─── Extracted text ───

Boat builder Kamitze Harada.

The Pilipinas Shell Foundation, Inc. (PSFI), the social development arm of the Pilipinas Shell Petroleum Corporation, is commemorating its 40th anniversary by spotlighting the Sustain, Invest, Nurture, Access to Green Energy (SINAG) project, an Access to Energy (A2E) program.

SINAG aims to provide cleaner and more efficient energy sources to communities. PSFI empowers residents by training them to maintain and operate the facilities on their own.

One of the beneficiaries of Project SINAG is Jasmin Calinog, 39, a teacher living in Barangay Maytegued, Palawan since 2008.

SINAG beneficiary Jasmin Calinog, who is a teacher living in Barangay Maytegued, Palawan since 2008.

Prior to SINAG, the neighborhood had to rely on a generator for four hours of electricity every day, battle the heat with hand fans, and work or study at night by candlelight. Teaching was made more difficult since she had to get up at dawn to prepare lesson materials.

─── Records supplied ───

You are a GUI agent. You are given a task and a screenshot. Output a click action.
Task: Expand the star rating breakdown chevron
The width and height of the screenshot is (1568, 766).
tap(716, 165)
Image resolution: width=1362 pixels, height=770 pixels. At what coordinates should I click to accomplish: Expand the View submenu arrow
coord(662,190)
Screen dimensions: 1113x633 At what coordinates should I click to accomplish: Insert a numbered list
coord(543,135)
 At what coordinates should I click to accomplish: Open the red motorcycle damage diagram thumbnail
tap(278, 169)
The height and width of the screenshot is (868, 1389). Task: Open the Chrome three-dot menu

───

> **Prompt 1**
In the article about Project SINAG, quote the passage starting with "Prior to SINAG, the" and going on through "prepare lesson materials.".
> **Prompt 2**
According to the article about Project SINAG, what does PSFI train residents to do?
> **Prompt 3**
Using the article about Project SINAG, explain why teaching was harder for Jasmin Calinog before SINAG.

> **Written reply 1**
Prior to SINAG, the neighborhood had to rely on a generator for four hours of electricity every day, battle the heat with hand fans, and work or study at night by candlelight. Teaching was made more difficult since she had to get up at dawn to prepare lesson materials.

> **Written reply 2**
To maintain and operate the facilities on their own.

> **Written reply 3**
Teaching was harder because she had to get up at dawn to prepare her lesson materials.